## TASK STATEMENT
Starting at the line that contains "The width and height of the screenshot is (969, 915).", return every line through the end of the data exactly, without pictures.

● ● ● ●

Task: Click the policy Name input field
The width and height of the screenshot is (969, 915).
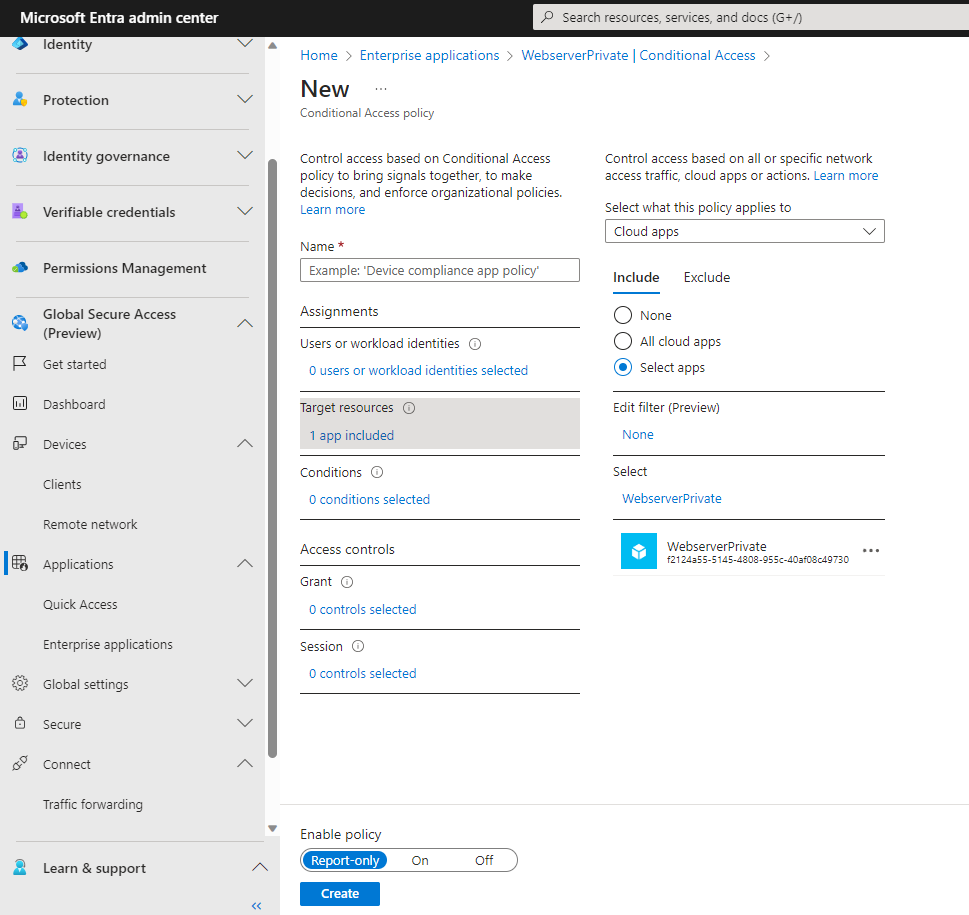Action: [x=439, y=271]
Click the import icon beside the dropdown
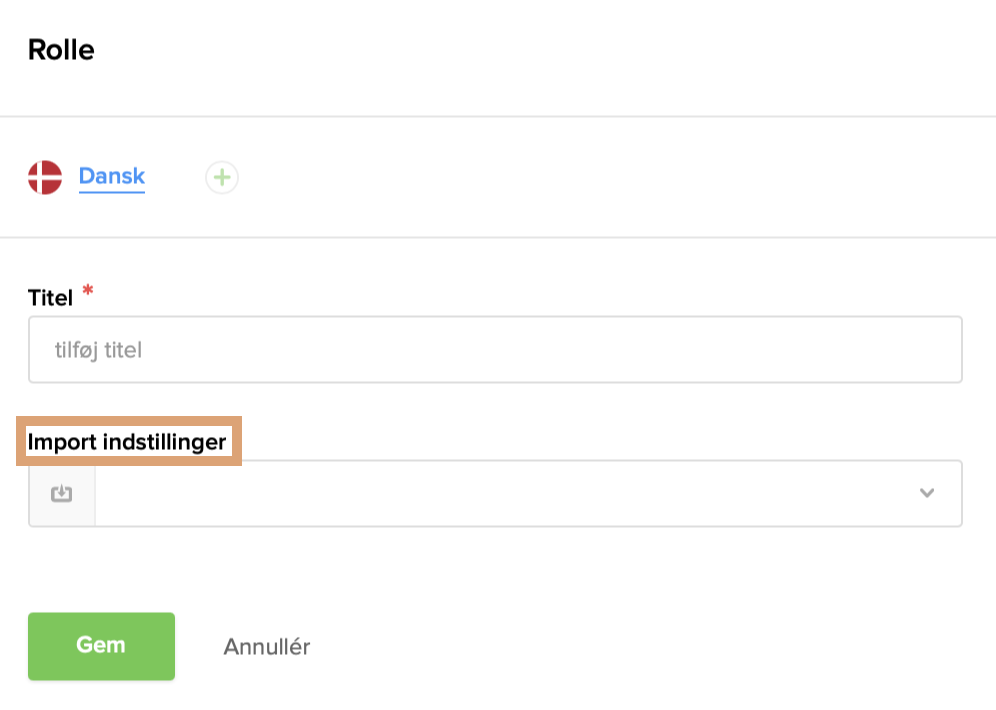The width and height of the screenshot is (996, 710). pyautogui.click(x=62, y=493)
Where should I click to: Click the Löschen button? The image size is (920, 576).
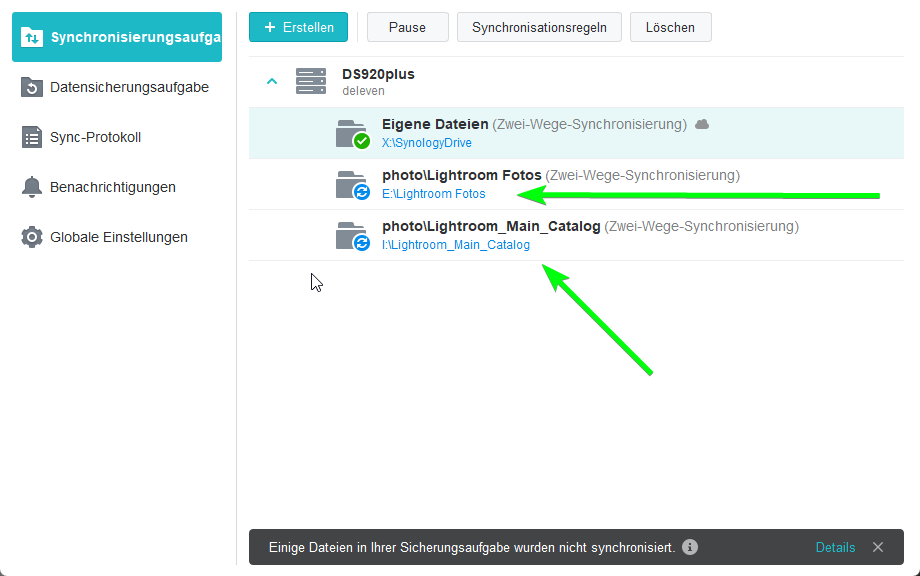click(670, 27)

● ● ● ●

## ANSWER BOX
The width and height of the screenshot is (969, 915).
Action: [x=439, y=271]
Click the import icon beside the dropdown
The width and height of the screenshot is (996, 710). pyautogui.click(x=62, y=493)
Where should I click to: Click the Löschen button? The image size is (920, 576).
click(670, 27)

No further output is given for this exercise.